Gubernur Jateng Ganjar Pranowo menyatakan, pihaknya akan mengkaji ulang metode pendekatan dan dialog kepada masyarakat. Selain itu, hal-hal teknis terkait pembangunan tambang juga akan dikaji dengan melibatkan para pakar.
”Masukan dari Komisi III DPR RI tadi bagus, terkait apakah kebutuhan (material pembangunan) harus diambil dari sana semua. Seandainya (lahan warga) yang sudah setuju itu dipakai, apakah sudah mencukupi atau belum,” ucap Ganjar.
Pemerintah Provinsi Jateng juga perlu memastikan kebutuhan lahan yang akan ditambang. Hal itu untuk melihat cukup atau tidaknya penambangan dilakukan di tanah warga yang pro pembangunan saja. (Desmon Junaidi Mahesa)
Tambang
Berdasarkan data Badan Pusat Statistik Jateng, hingga 2019, ada 91 izin usaha pertambangan andesit yang tersebar di sejumlah kabupaten. Dari total pertambangan, 12 tambang berada di Purworejo.
Adapun 12 tambang batu andesit di Purworejo tersebut seluas 236 hektar dengan total produksi mencapai 808.935 meter kubik. Kapasitas produksi 91 tambang andesit di Jateng yang memiliki luasan 740.273 hektar sebanyak 1,4 juta meter kubik.
Dihubungi terpisah, Pejabat Pembuat Komitmen Bendungan I Balai Besar Wilayah Sungai (BBWS) Serayu Opak M Yushar Yahya Alfarobi menuturkan, kebutuhan andesit untuk pembangunan Bendungan Bener diperkirakan 8,5 juta meter kubik. Adapun potensi andesit di Desa Wadas sekitar 40 juta meter kubik.

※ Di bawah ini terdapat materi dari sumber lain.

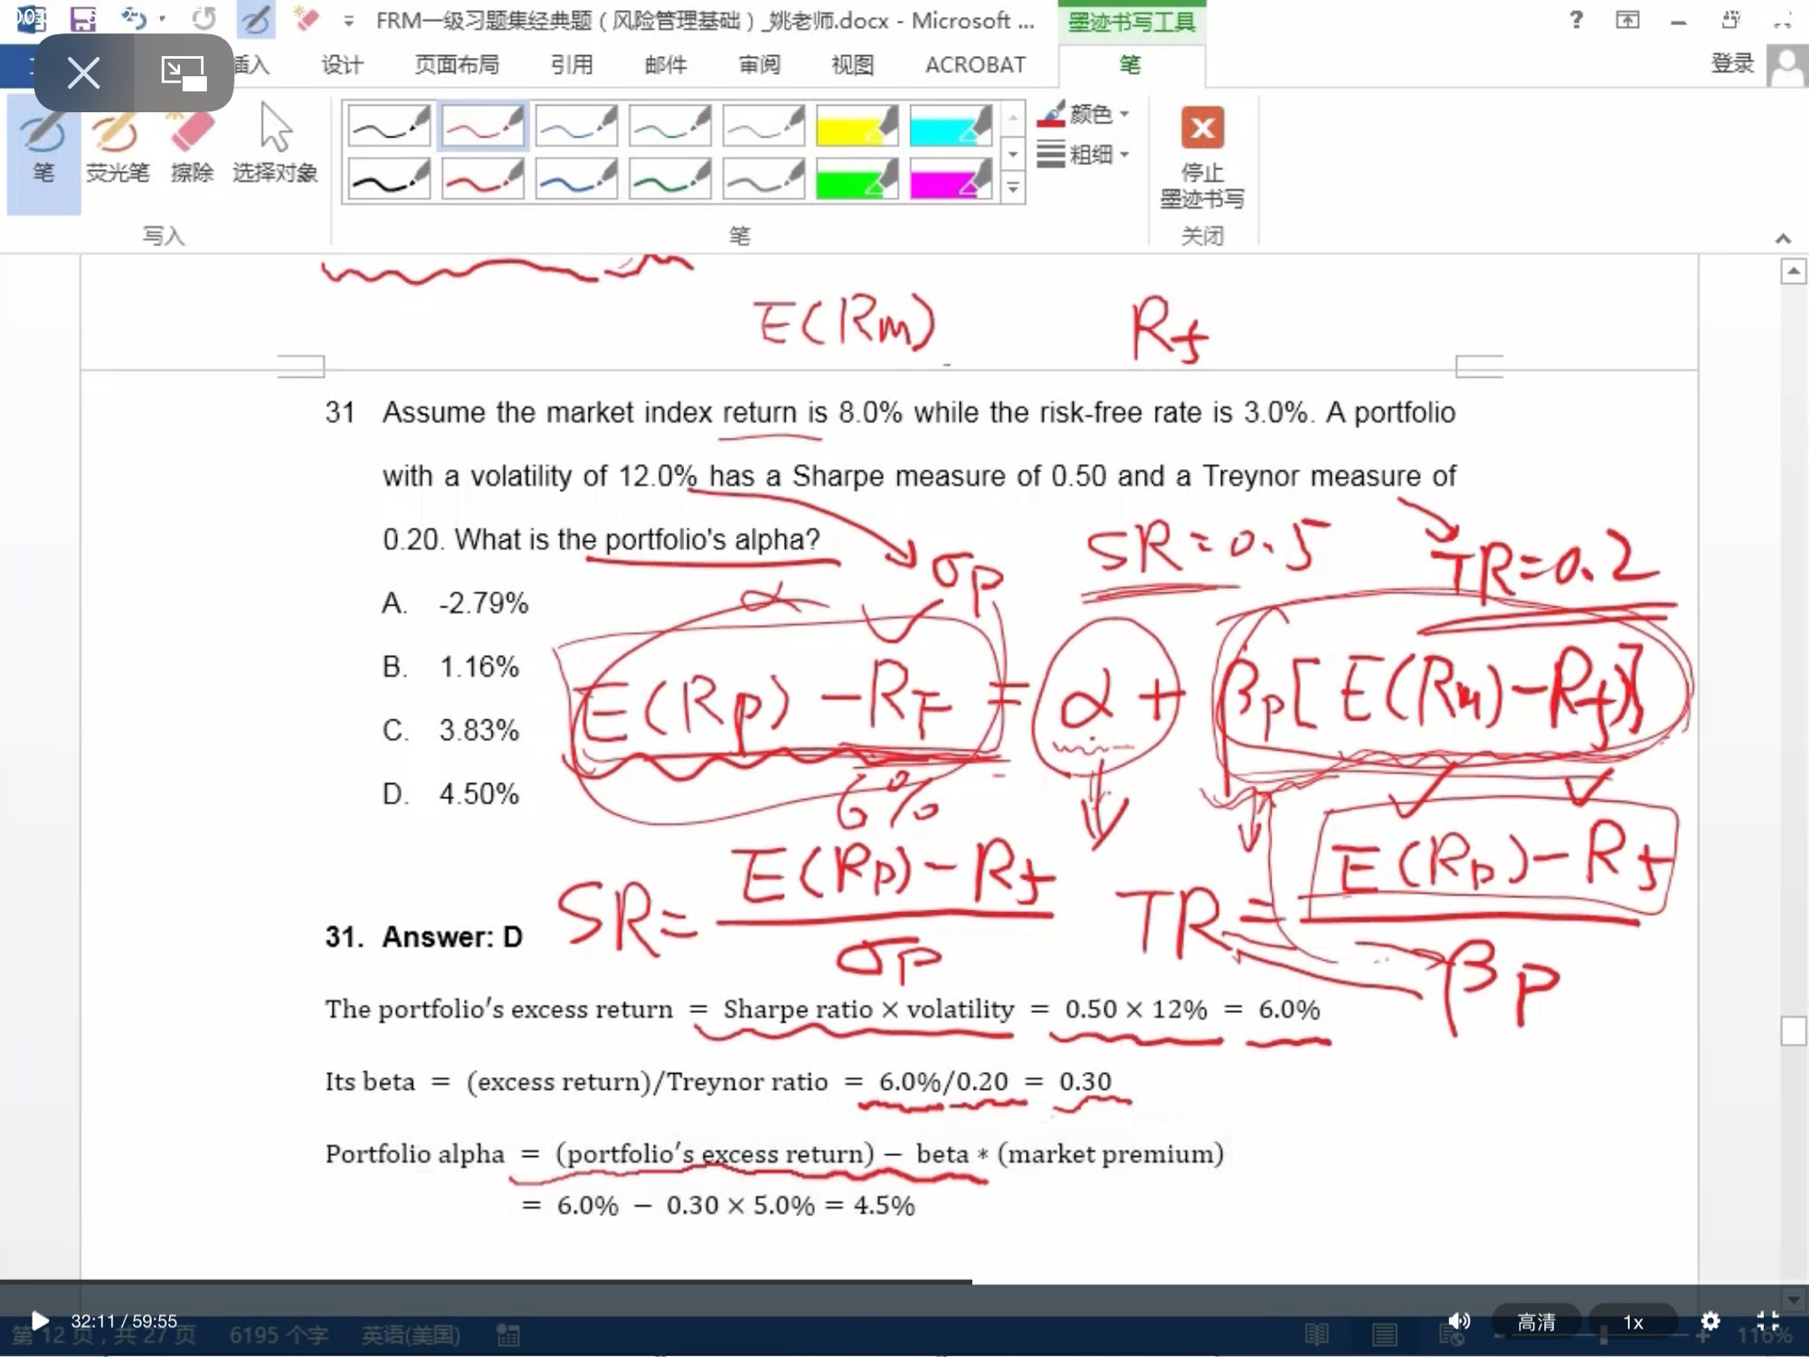This screenshot has height=1357, width=1809.
Task: Collapse the ribbon with chevron arrow
Action: 1783,239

”Selain memadai, batuan andesit di Desa Wadas itu spesifikasi bantuannya paling cocok untuk membuat bendungan. Dari segi jarak, tambang ini merupakan yang terdekat dari lokasi calon bendungan,” kata Yushar.
Menurut Yushar, penambangan akan dilakukan selama tiga tahun. Sebelum ditambang, humus di atas tanah tambang tersebut akan dipindahkan. Setelah Bendungan Bener selesai dibangun, pihaknya akan melakukan reklamasi. Humus yang diambil sebelumnya akan dikembalikan agar tanah bekas tambang bisa kembali dimanfaatkan warga.
”Setelah pembangunan bendungan selesai, penambangan itu ditutup. Saya tegaskan, tidak akan ada penambangan selanjutnya di Desa Wadas,” imbuhnya.
Sementara itu, Ketua Pusat Penelitian Lingkungan Hidup Universitas Sebelas Maret Surakarta Suryanto mengatakan perlu waktu panjang untuk pemulihan lahan pascapenambangan. Tak hanya itu, penambangan juga berpotensi menimbulkan kerusakan lingkungan yang memicu bencana tanah longsor dan kekeringan.
”Kalau ketergantungan terhadap alamnya cukup tinggi, masyarakat menjadi semakin rentan miskin. Secara teori, masyarakat bisa diberdayakan melalui kegiatan ekonomi produktif nonpertanian, tapi secara praktik sulit dilakukan karena masyarakat memiliki kemampuan terbatas, tingkat keterampilan terbatas, dan telah memiliki kebiasaan yang sulit untuk diubah,” kata Suryanto.
Dia menambahkan, agar masyarakat tetap produktif di sektor pertanian, pemerintah bisa membeli lahan pertanian di sekitar Desa Wadas, khususnya yang tak terdampak pembangunan. Tanah itu kemudian dipinjamkan kepada masyarakat untuk digarap selama lahan pertaninan yang semula mereka garap ditambang.